■ AUSGEWÄHLTER AUSZUG
******************************

© JUNGE FREIHEIT Verlag GmbH & Co.  www.jungefreiheit.de  12/14 / 14. März 2014

Die Lüge von den explodierenden Kosten für Wohnraum entlarvt
Neumieten steigen kaum
Markus Brandstetter

Es geht ein Gespenst um in Deutschland, und das heißt Mietwucher. Es vergeht kein Tag, an dem nicht irgendwer erklärt, daß die Mieten seit Jahren geradezu ins Unendliche stiegen. Immer öfter tauchen Bilder von absolut unbezahlbaren Altbauwohnungen in Großstädten auf, vor denen sich zur Besichtigung Menschenschlangen angesammelt haben, die bis auf die Straße reichen. Hat sich der Vermieter für das Ärzteehepaar mit dem Porsche entschieden, dann geht der Makler unmittelbar danach ins Sternerestaurant, um die Abzocke gebührend zu feiern. Die zweite Geschichte, die durch die Medien geistert, ist die von der Familie mit den drei Kindern, Papa Angestellter, Mama Halbtagskraft, die nach monatelangem Anzeigenstudium, Hunderten von Besichtigungen und demütigenden Abweisungen eine dunkle, feuchte Dreizimmerwohnung mit Nordbalkon bezogen hat, weil sie sich nichts anderes leisten kann. Natürlich, das sind schöne Geschichten aus dem modernen Märchenbuch, die sich die Menschen immer wieder gerne erzählen, nur stimmen sie nicht, aber das ist ja bei Märchen oft der Fall.

******************************

■ ERFASSTE DATEN
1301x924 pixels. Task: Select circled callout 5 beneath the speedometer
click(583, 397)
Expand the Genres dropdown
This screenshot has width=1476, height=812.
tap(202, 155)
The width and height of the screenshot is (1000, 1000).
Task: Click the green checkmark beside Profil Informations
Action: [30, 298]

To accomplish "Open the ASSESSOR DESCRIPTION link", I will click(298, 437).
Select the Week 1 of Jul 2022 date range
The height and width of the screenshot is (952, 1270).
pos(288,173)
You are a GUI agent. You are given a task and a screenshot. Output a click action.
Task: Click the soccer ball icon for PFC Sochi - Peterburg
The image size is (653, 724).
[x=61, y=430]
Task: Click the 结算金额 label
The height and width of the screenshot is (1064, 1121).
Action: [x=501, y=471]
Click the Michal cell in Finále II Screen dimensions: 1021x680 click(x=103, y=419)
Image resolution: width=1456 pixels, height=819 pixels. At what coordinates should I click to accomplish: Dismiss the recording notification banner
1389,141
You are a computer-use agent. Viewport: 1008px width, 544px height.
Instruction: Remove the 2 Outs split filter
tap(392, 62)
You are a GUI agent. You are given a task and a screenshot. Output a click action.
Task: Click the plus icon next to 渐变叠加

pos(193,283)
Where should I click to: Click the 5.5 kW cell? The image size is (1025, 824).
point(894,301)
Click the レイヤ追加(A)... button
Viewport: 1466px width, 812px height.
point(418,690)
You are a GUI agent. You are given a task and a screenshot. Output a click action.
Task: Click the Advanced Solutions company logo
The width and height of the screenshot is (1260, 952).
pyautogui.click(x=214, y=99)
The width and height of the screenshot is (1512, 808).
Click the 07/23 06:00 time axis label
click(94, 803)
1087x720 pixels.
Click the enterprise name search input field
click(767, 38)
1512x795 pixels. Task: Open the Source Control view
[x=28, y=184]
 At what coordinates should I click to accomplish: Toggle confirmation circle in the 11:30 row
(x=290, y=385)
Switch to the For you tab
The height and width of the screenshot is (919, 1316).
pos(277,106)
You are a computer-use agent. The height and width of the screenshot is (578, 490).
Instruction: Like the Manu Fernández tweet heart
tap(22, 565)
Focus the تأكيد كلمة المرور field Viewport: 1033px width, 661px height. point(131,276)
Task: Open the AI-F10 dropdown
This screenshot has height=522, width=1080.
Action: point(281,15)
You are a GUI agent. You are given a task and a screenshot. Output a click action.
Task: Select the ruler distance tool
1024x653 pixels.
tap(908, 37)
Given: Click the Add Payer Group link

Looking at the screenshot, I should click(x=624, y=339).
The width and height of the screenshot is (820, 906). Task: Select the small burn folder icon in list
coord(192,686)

******************************

■ AUFGABENSTELLUNG
Schreibe den Artikel über die angeblich explodierenden Mieten im Anschluss an seinen letzten Satz weiter.

■ ERGEBNIS
Zwei Ökonomen vom Kieler Institut für die Weltwirtschaft haben herausgefunden, daß es die angebliche Mietpreisexplosion gar nicht gibt. Die Forscher haben ermittelt, daß die Nettokaltmieten in Deutschland seit dem Jahr 1995 bis zur Jahresmitte 2013 von 4,28 Euro auf 5,42 Euro pro Quadratmeter gestiegen sind. Das entspricht im Durchschnitt einem Anstieg von gerade einmal 1,3 Prozent pro Jahr – das ist weniger als die durchschnittliche Inflationsrate während desselben Zeitraums. Das heißt: Wer sein Geld in Immobilien anlegt, legt real sogar minimal drauf, weil er nicht einmal die jährliche Geldentwertung ausgleichen kann. Die Bruttowarmmieten sind im selben Zeitraum um 1,9 Prozent im Jahr gestiegen, was kein Wunder ist, weil die ständig steigenden Energiekosten in diesem Anstieg miterfaßt werden.

Die Kieler haben auch untersucht, wo erstens Mieten und Immobilien am teuersten sind, und wo zweitens die stärksten Preisanstiege zu verzeichnen waren, was keineswegs dasselbe ist. Immobilien und Mieten sind seit Jahren am höchsten in München, Hamburg, Stuttgart und Frankfurt am Main. Das ist nichts Neues. Überraschend ist, daß Bamberg, gefolgt von Wolfsburg und Eichsfeld den höchsten Preisanstieg bei den Mieten zu verzeichnen hatte. Die Schlußlichter bei den Mieten waren die Landkreise Freyung-Grafenau, Spree-Neiße und Prignitz, wo die Mietpreise von 1995 bis 2013 um mehr als fünf Prozent pro Jahr fielen.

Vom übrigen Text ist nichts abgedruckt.